Cleveland’s Consultant Craving
My name is Arthur Hargate and I live in Cleveland’s Ward 6. I am providing public comment regarding reports in the press that the Justin Bibb administration is promoting legislation in City Council that authorizes $1.5 million to be spent with an outside consultant for a 10-year operational strategic plan. I do not represent any organization and I am not being paid to provide this comment.
Voters in Cleveland (City) thought we elected Mayor Bibb to hire and surround himself with excellent people and tap existing City resources to get the City moving in the right direction fast. The City administration’s penchant to rely on expensive outside consultants is very disturbing. How many horribly expensive plans like this one proposed do we need that never get fully implemented? The City’s history with this type of planning is not very good.
The City should internalize this functionality to get continuous operational improvement over time. Mayor Bibb can lead the strategic planning himself (he is the City CEO, after all) with existing people, newly hired expertise and community input. There are many community members with exceptional expertise in this type of endeavor that could volunteer their time in oversight.
It is critical to implement much needed changes and reforms quickly and incrementally as they go. Waiting months for a minutely comprehensive, gold-plated consultant plan with myriad pretty pictures, graphs and endless slide-decks is unnecessary and a waste of limited City resources. Little or no control can be had with the recommendations the consultant will provide with no budget constraints and requiring more consulting. The consultant’s endgame is to addict the City to the consultant.
Forget the endless, obscenely overpriced study, analysis paralysis and pretty plan and do the obvious work that every employee of the City knows is needed right now. It’s not rocket-science, nowhere near as complex and complicated as it is being presented and it doesn’t take a consultant with little or no present knowledge of the City’s operations to tell the City what people on the front lines know needs to be done.
A consulting team to do this work will cost many hundreds if not thousands of dollars an hour. Projects like this are typically late in arrival, hugely over budget and can be monumentally off-target in recommendations.
It is in the consultant’s best interest to vigorously expand its scope and embed itself in the City’s operations as a permanent fixture to provide an ever-expanding spectrum of services. Once a consulting firm like this embeds itself like a tick in the inner workings of the City, its presence, influence and on-going cost will only grow exponentially and become permanent.
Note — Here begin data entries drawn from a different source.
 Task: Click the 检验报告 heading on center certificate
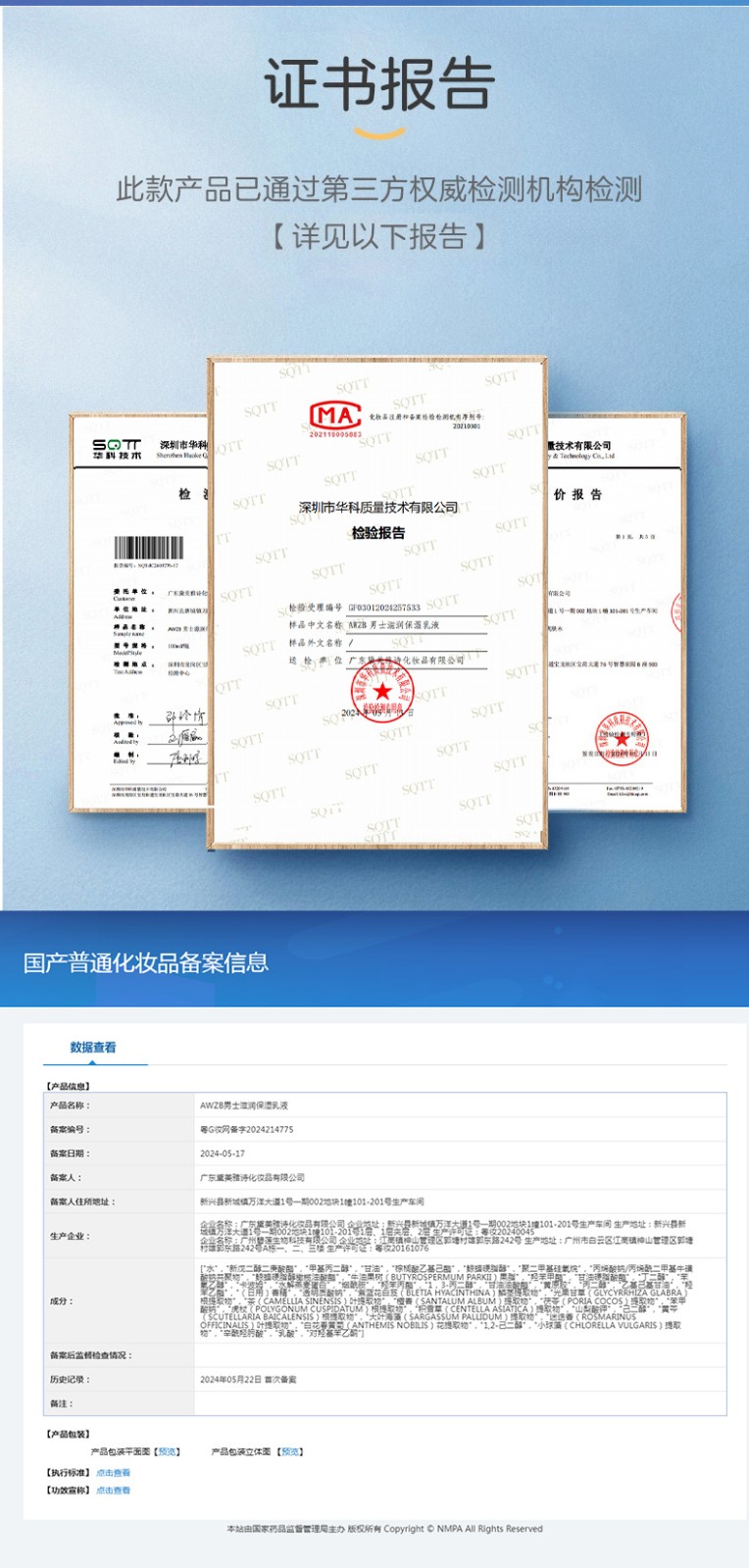coord(378,533)
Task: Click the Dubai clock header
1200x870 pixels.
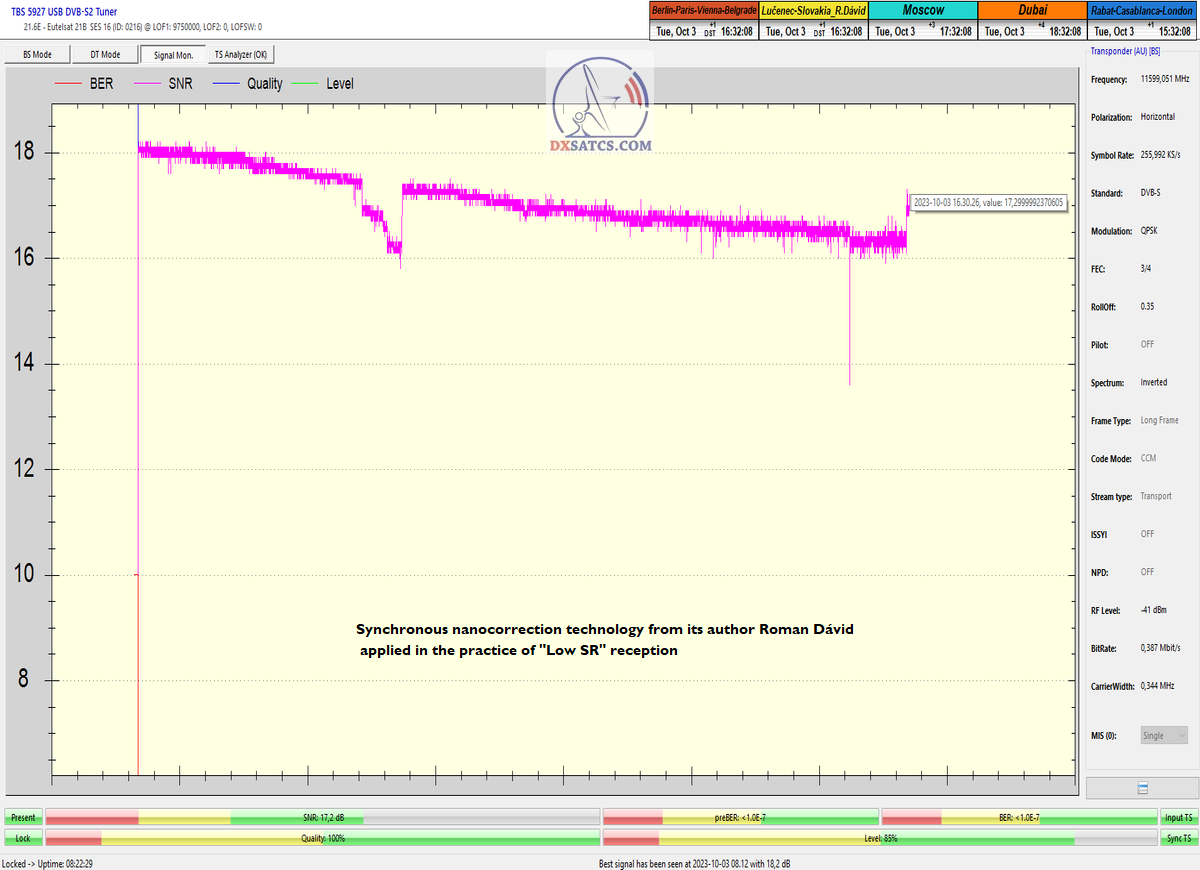Action: (x=1032, y=10)
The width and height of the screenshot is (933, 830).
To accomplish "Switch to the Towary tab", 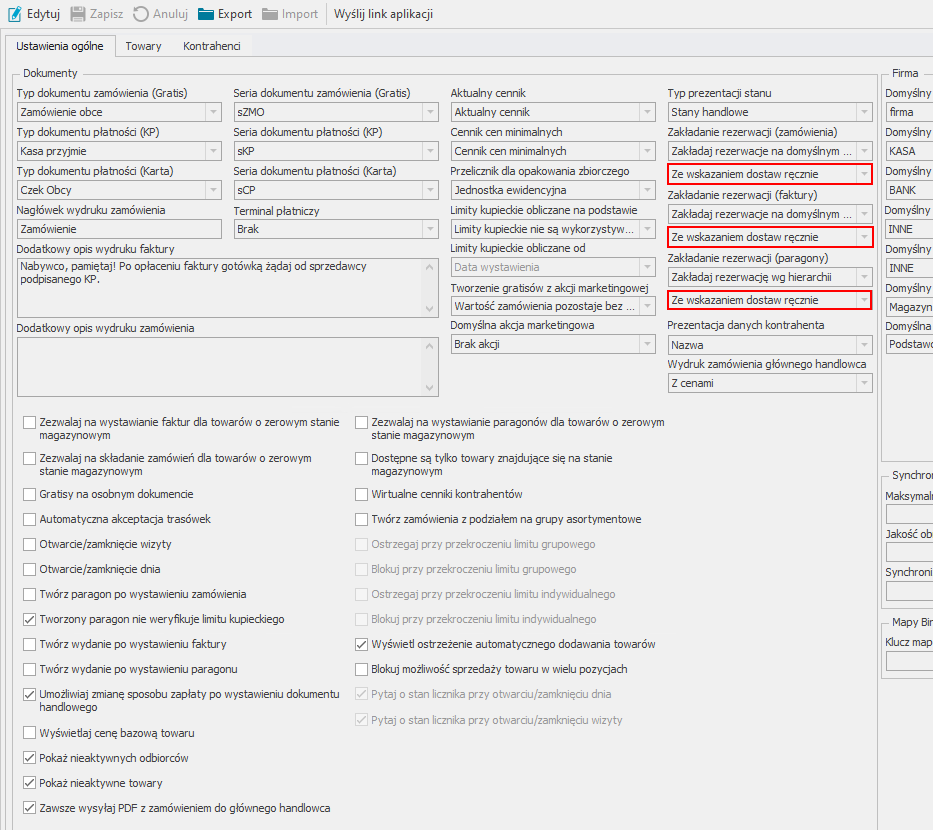I will 143,46.
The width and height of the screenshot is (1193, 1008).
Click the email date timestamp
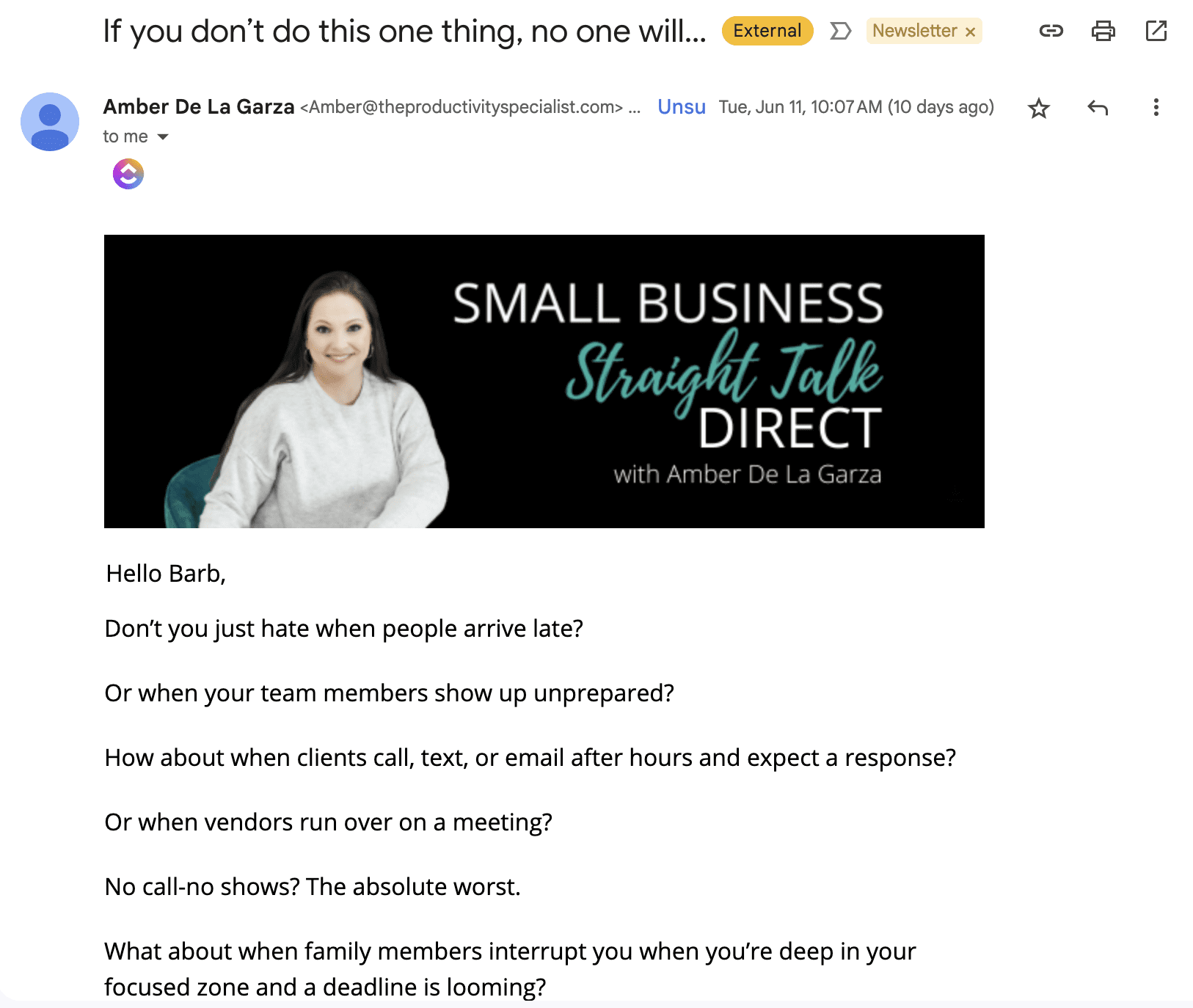(x=856, y=107)
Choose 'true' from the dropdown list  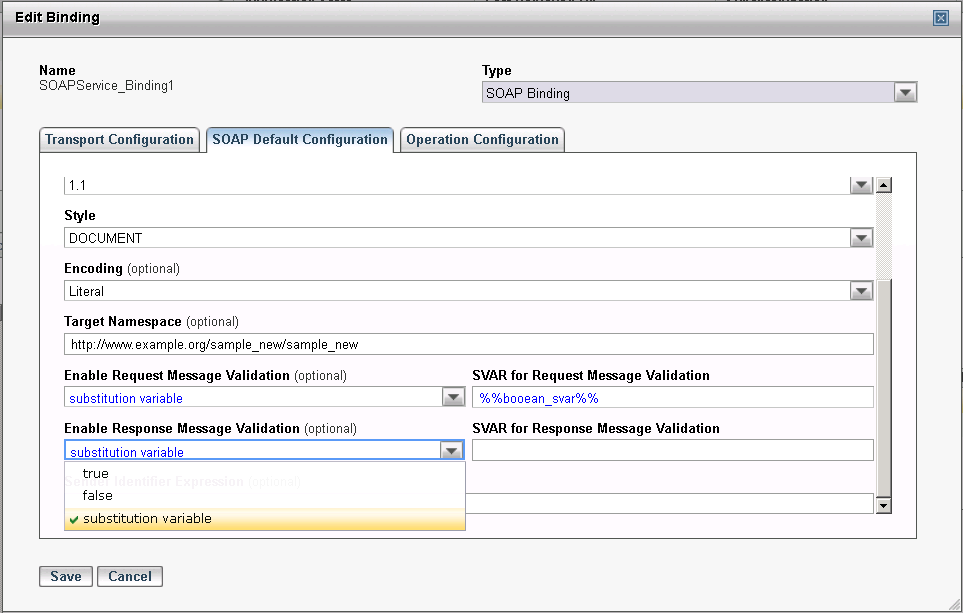click(96, 474)
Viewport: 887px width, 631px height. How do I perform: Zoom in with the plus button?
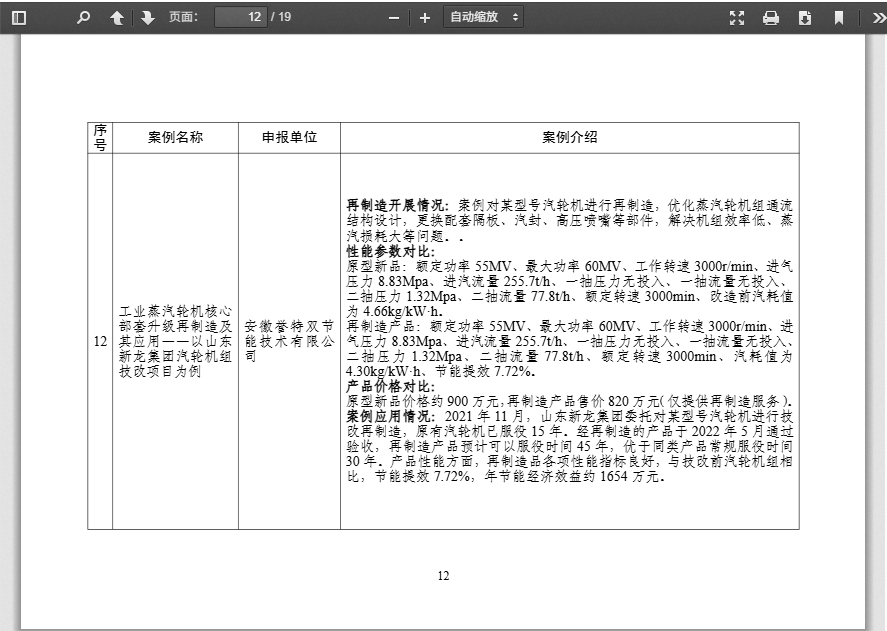(x=425, y=17)
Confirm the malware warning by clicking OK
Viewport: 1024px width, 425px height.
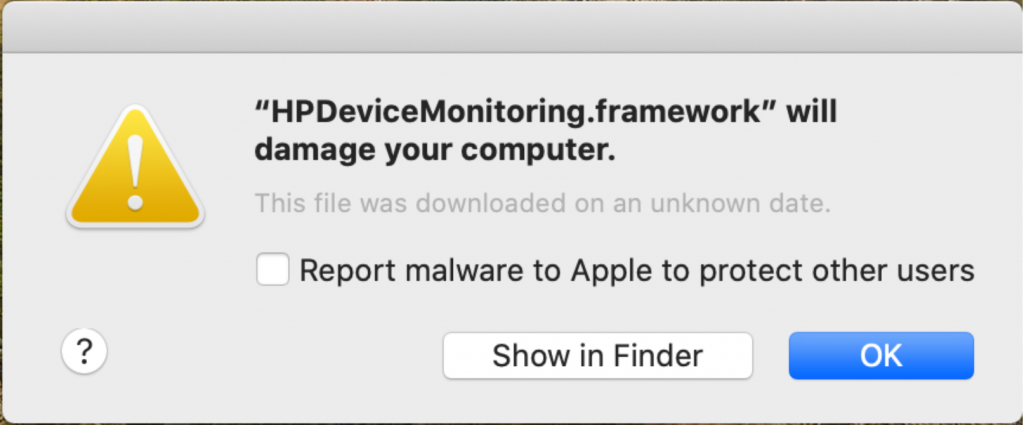click(881, 356)
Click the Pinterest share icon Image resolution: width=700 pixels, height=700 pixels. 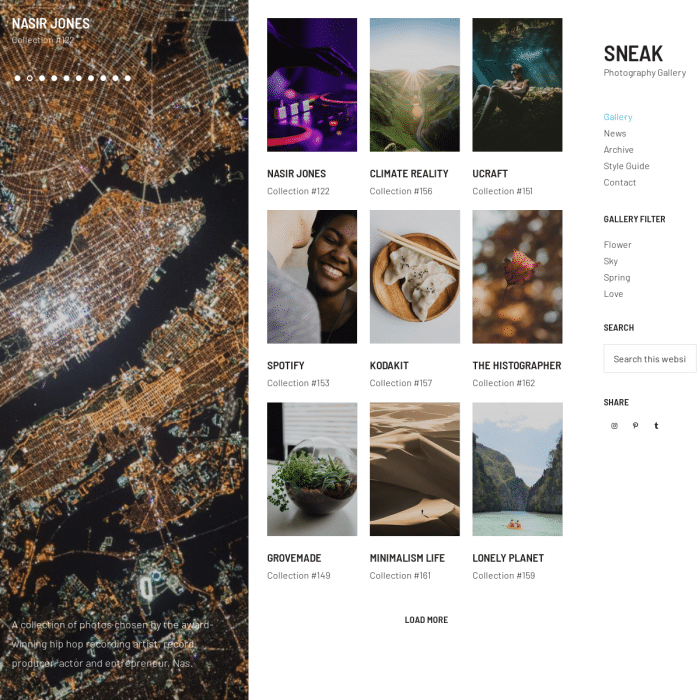[x=635, y=425]
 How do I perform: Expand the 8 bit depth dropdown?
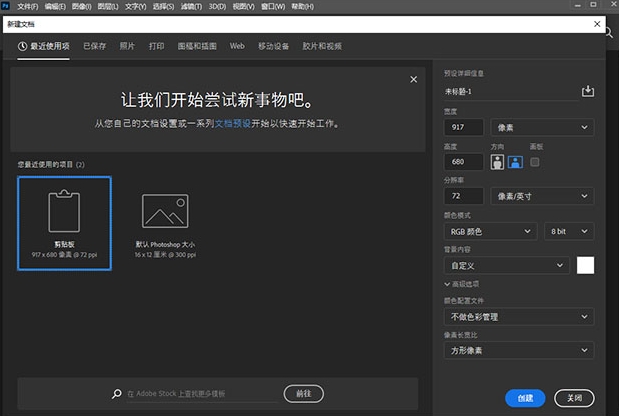[570, 231]
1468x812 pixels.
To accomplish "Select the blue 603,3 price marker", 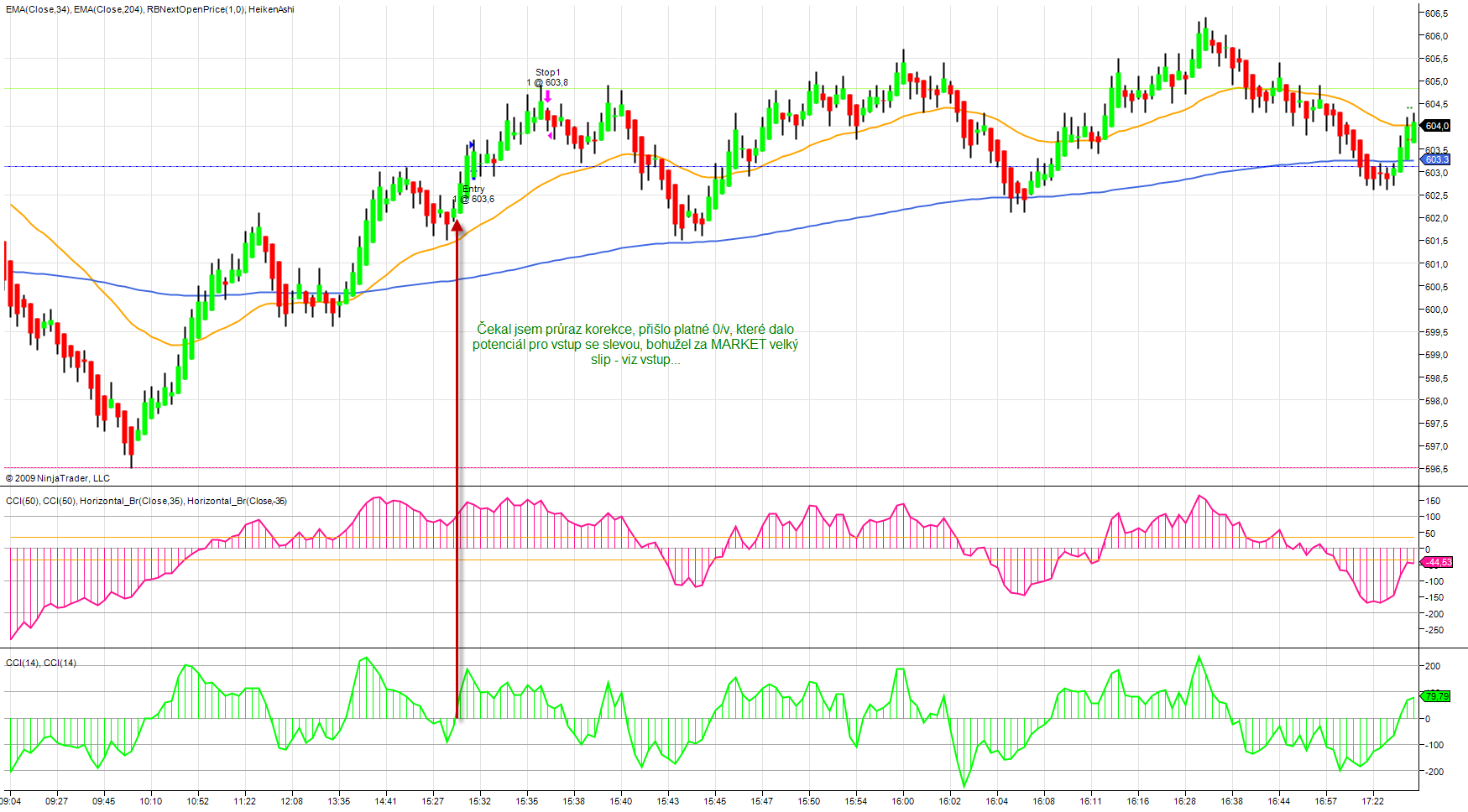I will click(x=1436, y=159).
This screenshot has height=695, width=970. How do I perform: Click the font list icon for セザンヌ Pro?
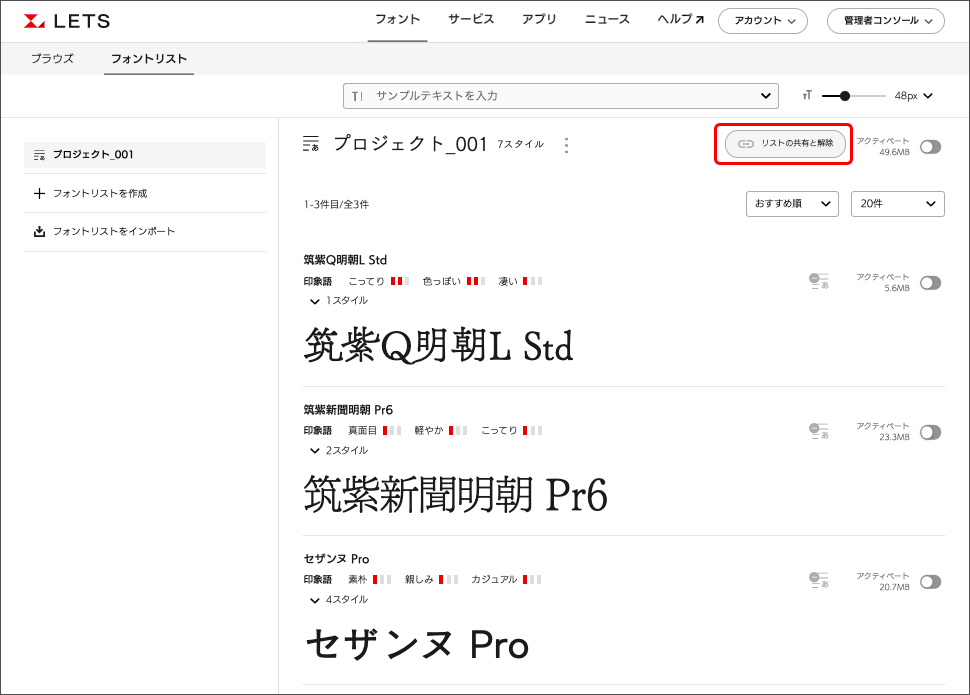coord(818,581)
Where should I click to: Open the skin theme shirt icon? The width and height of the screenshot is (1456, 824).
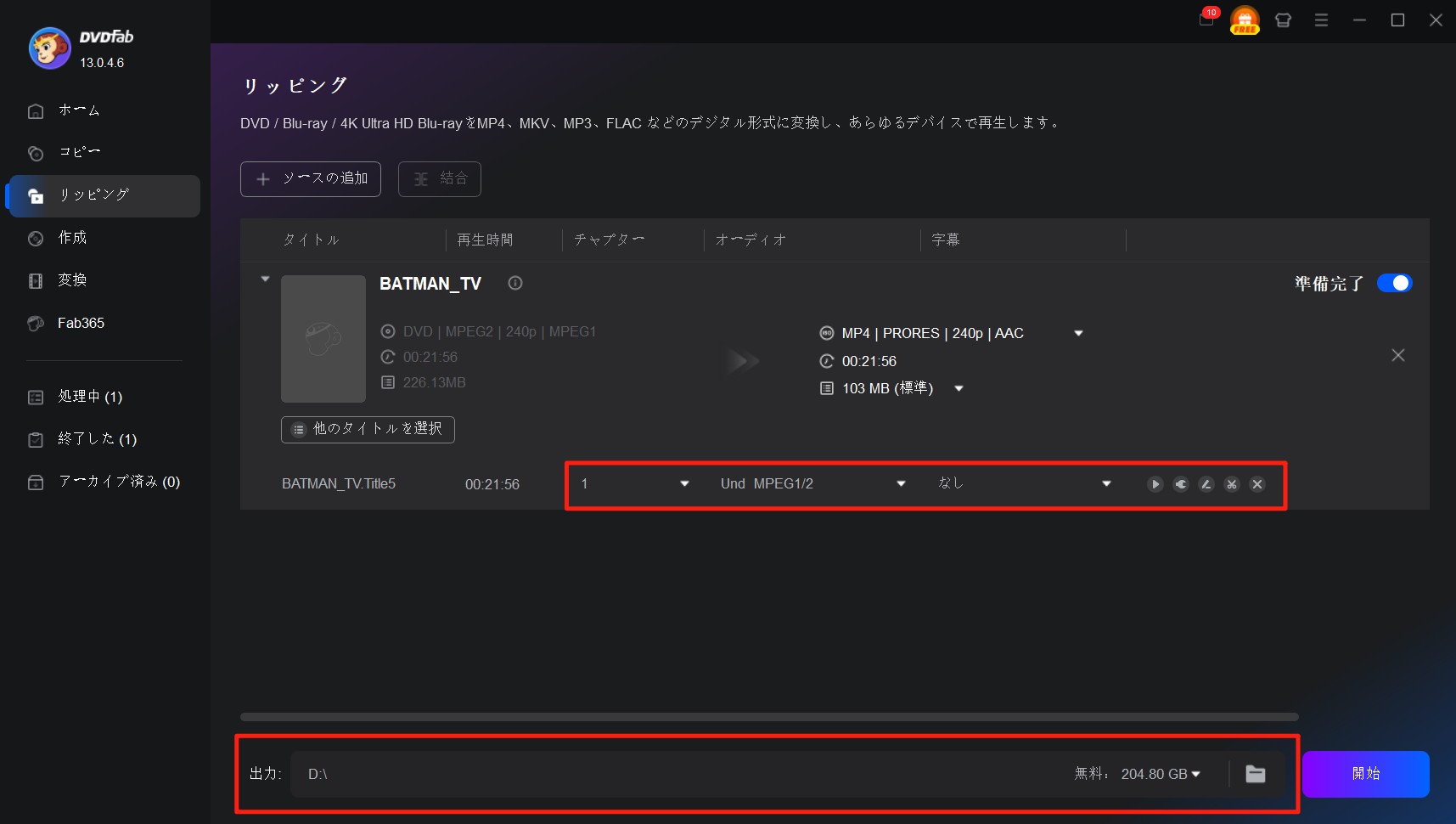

Existing City managers and staff will be engaged and ultimately distracted by the consultant, often in ill-fitting, patterned investigative exercises that provide little or no ultimate benefit. It is far more efficient to engage those people directly in the project’s design, inputs and outputs, making the people that will be responsible for implementation also the agents for the plan end-product.
It’s effective, efficient, builds ownership in outcomes and enhances internal teamwork and consensus to do this type of strategic operational planning with internal resources.
A consultant-lead, grandiose operational strategic planning process right now is a waste of taxpayer money and will be a gargantuan distraction at City Hall. Internalizing and making permanent strategic operational thinking and action for continuous improvement is the most effective way to get and keep Cleveland’s operational capacity strong.
And there are many more important priorities that can be addressed with $1.5 million.
Thank you.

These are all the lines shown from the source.